Constructing the Explicit Formula

With the first term (a_1 = 4/5) and the common difference (d = 1/6) in hand, we can now construct the explicit formula for the sequence. We plug these values into the general explicit formula:

a_n = a_1 + (n - 1)d
a_n = (4/5) + (n - 1)(1/6)

This formula provides a direct route to calculate any term (a_n) in the sequence, given its position (n).

Evaluating the Answer Choices

Now that we have derived the explicit formula, let's compare it to the answer choices provided to identify the correct option:

A. a_n = -1/6 + 4/5(n-1) B. a_n = 1/6 ÷ 4/5(n-1) C. a_n = 4/5 + (-1/6)(n-1)

Our derived explicit formula is:

a_n = (4/5) + (n - 1)(1/6)

By comparing, we can see that option C closely resembles our derived formula. However, there's a slight difference in the sign of the common difference term. Option C has a negative common difference (-1/6), while our calculated common difference is positive (1/6). This discrepancy indicates that option C is incorrect.

Let's analyze option A. It presents the formula as:

a_n = -1/6 + 4/5(n-1)

This formula seems to have the first term and the common difference interchanged and also has a negative sign in the first term. Let's rearrange our derived formula to see if it can match option A:

a_n = (4/5) + (1/6)(n - 1)
a_n = (4/5) + (1/6)n - (1/6)
a_n = (1/6)n + (4/5) - (1/6)

Now, let's find a common denominator for 4/5 and 1/6, which is 30:

a_n = (1/6)n + (24/30) - (5/30)
a_n = (1/6)n + (19/30)

This form doesn't directly match option A. However, let's manipulate option A to see if we can make a comparison:

a_n = -1/6 + (4/5)(n - 1)
a_n = -1/6 + (4/5)n - (4/5)

Finding a common denominator of 30:

a_n = -(5/30) + (24/30)n - (24/30)
a_n = (24/30)n - (29/30)

This also doesn't match our derived formula. Therefore, option A is incorrect.

Option B presents a different structure altogether, involving division. This form is not consistent with the standard explicit formula for arithmetic sequences. Therefore, option B is also incorrect.

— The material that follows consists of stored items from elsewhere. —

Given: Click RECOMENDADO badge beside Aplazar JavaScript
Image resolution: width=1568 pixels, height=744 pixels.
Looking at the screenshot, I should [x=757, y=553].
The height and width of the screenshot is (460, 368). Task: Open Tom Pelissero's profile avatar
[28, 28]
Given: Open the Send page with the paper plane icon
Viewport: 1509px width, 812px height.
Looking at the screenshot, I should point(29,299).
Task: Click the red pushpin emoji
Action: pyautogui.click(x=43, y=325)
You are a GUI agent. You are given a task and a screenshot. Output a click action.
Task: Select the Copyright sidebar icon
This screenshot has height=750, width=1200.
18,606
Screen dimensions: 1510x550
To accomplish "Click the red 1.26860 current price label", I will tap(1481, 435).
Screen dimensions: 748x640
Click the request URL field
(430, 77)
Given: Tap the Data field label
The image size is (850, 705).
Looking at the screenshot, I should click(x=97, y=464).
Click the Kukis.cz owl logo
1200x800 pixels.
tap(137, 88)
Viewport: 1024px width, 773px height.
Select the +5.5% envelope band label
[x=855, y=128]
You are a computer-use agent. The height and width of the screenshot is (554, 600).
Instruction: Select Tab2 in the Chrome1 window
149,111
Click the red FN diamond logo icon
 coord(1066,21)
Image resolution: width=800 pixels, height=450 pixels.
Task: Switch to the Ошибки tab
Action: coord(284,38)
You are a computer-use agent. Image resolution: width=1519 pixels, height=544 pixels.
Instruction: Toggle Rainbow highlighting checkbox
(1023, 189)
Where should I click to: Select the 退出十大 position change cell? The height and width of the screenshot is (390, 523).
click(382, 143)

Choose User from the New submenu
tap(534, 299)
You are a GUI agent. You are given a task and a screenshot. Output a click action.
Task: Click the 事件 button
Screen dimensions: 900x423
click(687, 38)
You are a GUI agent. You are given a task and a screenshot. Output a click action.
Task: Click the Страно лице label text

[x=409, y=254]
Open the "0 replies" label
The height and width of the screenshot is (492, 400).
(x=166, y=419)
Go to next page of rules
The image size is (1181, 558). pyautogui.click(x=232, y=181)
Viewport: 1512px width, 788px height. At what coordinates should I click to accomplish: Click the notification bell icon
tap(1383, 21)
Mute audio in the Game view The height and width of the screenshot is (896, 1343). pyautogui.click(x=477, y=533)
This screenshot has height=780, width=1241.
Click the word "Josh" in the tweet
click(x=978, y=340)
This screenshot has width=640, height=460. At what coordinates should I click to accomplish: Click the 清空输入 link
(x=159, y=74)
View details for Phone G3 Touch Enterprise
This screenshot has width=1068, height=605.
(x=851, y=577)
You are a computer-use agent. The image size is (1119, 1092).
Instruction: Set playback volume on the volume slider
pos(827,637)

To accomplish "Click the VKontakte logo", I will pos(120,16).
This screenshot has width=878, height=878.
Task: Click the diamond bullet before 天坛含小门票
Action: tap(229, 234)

The Correct Explicit Formula

After careful analysis, we've identified that none of the provided options perfectly match the explicit formula we derived. This highlights the importance of understanding the underlying concepts and deriving the formula independently. Let's restate the correct explicit formula for the arithmetic sequence 4/5, 29/30, 17/15, 13/10:

a_n = (4/5) + (1/6)(n - 1)

This formula accurately represents the sequence, allowing us to calculate any term in the series. For instance, to find the 5th term, we substitute n = 5:

a_5 = (4/5) + (1/6)(5 - 1)
a_5 = (4/5) + (1/6)(4)
a_5 = (4/5) + (4/6)
a_5 = (4/5) + (2/3)

Finding a common denominator of 15:

a_5 = (12/15) + (10/15)
a_5 = 22/15

Thus, the 5th term in the sequence is 22/15. This further validates our derived explicit formula.

Conclusion

In this exploration, we've successfully unveiled the explicit formula for the arithmetic sequence 4/5, 29/30, 17/15, 13/10. We began by establishing a firm understanding of arithmetic sequences and the significance of the explicit formula. We then meticulously calculated the first term and the common difference of the given sequence. By plugging these values into the general explicit formula, we derived the specific formula for this sequence:

a_n = (4/5) + (1/6)(n - 1)

We also critically evaluated the provided answer choices, demonstrating the importance of independently deriving the formula to ensure accuracy. This journey through arithmetic sequences has underscored the power of explicit formulas in predicting and analyzing patterns in mathematical progressions. Understanding these concepts empowers us to tackle a wide range of sequence-related problems with confidence and precision.

Key Takeaways:

• Arithmetic sequences exhibit a constant difference between consecutive terms.
• The explicit formula provides a direct way to calculate any term in an arithmetic sequence.
• Deriving the formula independently ensures accuracy and a deeper understanding of the sequence.
• The explicit formula for the sequence 4/5, 29/30, 17/15, 13/10 is a_n = (4/5) + (1/6)(n - 1).

This exploration has not only provided the solution to the specific problem but has also reinforced the fundamental principles of arithmetic sequences and the power of the explicit formula. With this knowledge, we are well-equipped to tackle future challenges in the realm of mathematical sequences and patterns.